**DOCUMENT EXCERPT:**
☆ ☆ ☆
Background Sjögren's syndrome (SS) is a complex autoimmune disease with both environmental and genetic factors playing important roles in its etiology.

Objectives The goal of this study was to replicate 8 suggestive loci that failed to exceed the genome-wide significance (GWS) threshold of 5x10E-8 in our previously published work: TNFAIP3, PTTG1, PRDM1, DGKQ, FCGR2A, IRAK1BP1, ITSN2, and PHIP.

Methods Our previous study included 1638 SS cases and 6754 population controls. In the current study, we genotyped an additional 282 SS cases and 2576 population controls yielding a total of 1920 SS cases and 9330 controls. Analysis was done using logistic regression accounting for ancestry and gender.

Results Two regions exceeded the GWS threshold. Association has been previously established with SS to a risk haplotype spanning the TNFAIP3 coding region described in lupus; however, we identified a novel independent effect ∼230kb 5' of TNFAIP3 (rs6933404 Pmeta=6.85x10E-9, OR=1.28) originally described in rheumatoid arthritis. Association was observed for the haplotype spanning the TNFAIP3 coding region peaking at rs58721818 (P=4.77x10E-4), which is not correlated with rs6933404 (r2=0.02; D'=0.49). Bioinformatics data provided limited support that rs6933404 is the functional variant in this region; however, another variant on this haplotype also surpassing GWS, rs6927172, modifies 8 transcription factor binding sites, and is located within an enhancer element in CD4+CD25IL17+ PMA-Ionomycin stimulated Th17 primary cells by the Epigenetics Road Map Project. A variant in the region of PRDM1 also surpassed the GWS threshold (rs526531 Pmeta=1.70x10E-8, OR=1.25). Two additional variants on this haplotype exceeded GWS, but no clear candidate functional variant has emerged based on bioinformatics data. Of the 6 remaining suggestive regions, PTTG1, DGKQ, and FCGR2A continue trending towards GWS.
☆ ☆ ☆
**GIVEN INFORMATION:**

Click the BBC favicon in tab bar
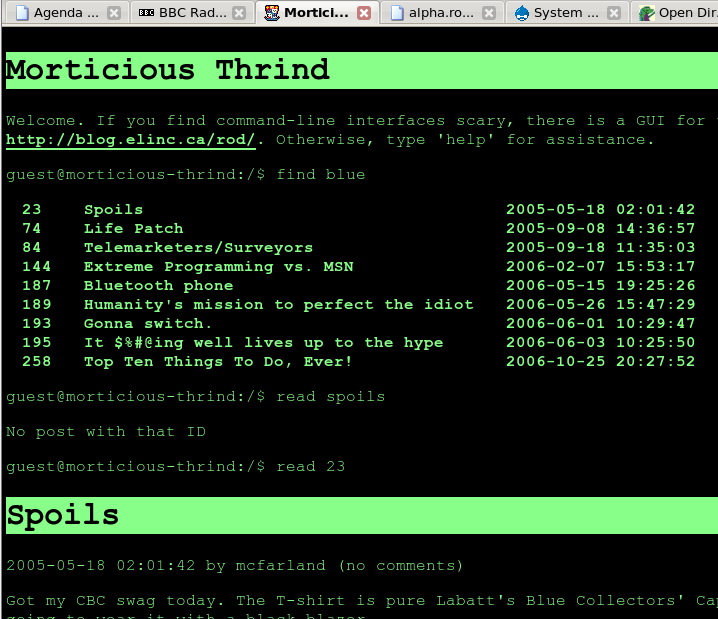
☆ ☆ ☆
**WHAT IS BEING ASKED:**
Please answer these questions from the Sjögren's syndrome study abstract:
(a) How many suggestive loci did the study set out to replicate?
(b) Across both studies, how many SS cases and how many controls were there in total?
(c) Which variant in the PRDM1 region surpassed the GWS threshold, and what was its Pmeta?
The material plays no part in what comes next.

**YOUR SOLUTION:**
(a) 8
(b) 1920 SS cases and 9330 controls
(c) rs526531, with Pmeta=1.70x10E-8